The CRISPR-Cas9 system is being widely used for genome engineering in many different biological applications. It was originally adapted from the bacterial Type II CRISPR system and uses a Cas9 endonuclease guided by RNA to introduce double-strand DNA breaks at specific locations in the genome. The Dharmacon Edit-R CRISPR-Cas9 Gene Engineering platform includes the three components required for gene editing in mammalian cells: (1) a plasmid expressing a Cas9 nuclease, (2) a chemically synthesized tracrRNA, and (3) a synthetic crRNA designed to the target site of interest. In this presentation, the complete workflow of the Edit-R platform is demonstrated to knock out the PPIB gene at the protein level in HEK293T cells. Data from the analysis of 42 edited clones are presented.

Attendees will learn:

  • CRISPR-Cas9 background and crRNA design considerations
  • Transfection optimization for maximal editing efficiency
  • Enrichment of cell populations with gene editing events by FACS
  • Clonal selection
  • Detailed analysis of editing events


emily anderson

Emily Anderson, Ph.D.
Senior Scientist in Dharmacon Research and Development

Dr.
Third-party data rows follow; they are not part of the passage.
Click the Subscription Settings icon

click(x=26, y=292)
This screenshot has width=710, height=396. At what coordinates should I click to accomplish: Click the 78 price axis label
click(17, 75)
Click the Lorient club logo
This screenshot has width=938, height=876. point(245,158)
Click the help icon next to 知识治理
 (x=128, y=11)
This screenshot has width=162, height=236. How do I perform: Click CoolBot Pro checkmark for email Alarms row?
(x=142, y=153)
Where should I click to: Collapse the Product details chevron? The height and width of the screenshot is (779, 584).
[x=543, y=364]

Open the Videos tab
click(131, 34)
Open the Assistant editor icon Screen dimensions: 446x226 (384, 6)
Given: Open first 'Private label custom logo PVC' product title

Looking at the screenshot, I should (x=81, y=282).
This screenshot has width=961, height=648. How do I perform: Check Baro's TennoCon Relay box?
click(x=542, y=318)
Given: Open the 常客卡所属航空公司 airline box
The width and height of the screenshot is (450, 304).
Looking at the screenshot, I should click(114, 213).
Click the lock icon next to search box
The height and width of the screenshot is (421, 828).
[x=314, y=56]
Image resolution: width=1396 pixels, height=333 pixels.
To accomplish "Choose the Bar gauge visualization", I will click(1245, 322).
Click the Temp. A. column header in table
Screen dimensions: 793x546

Anderson received a PhD in biochemistry from the University of Colorado at Boulder, where she elucidated the structure and function of protein: single-strand DNA interactions at telomeres. Since joining Dharmacon in 2003, Anderson has worked extensively on the mechanism, function, specificity, and delivery of RNA interference (RNAi) and its applications. She manages projects involving the development and application of gene engineering and other gene-modulation technologies. Anderson is an inventor on several issued patents, played a role in the introduction of several product lines, and has authored peer-reviewed publications in the RNAi field.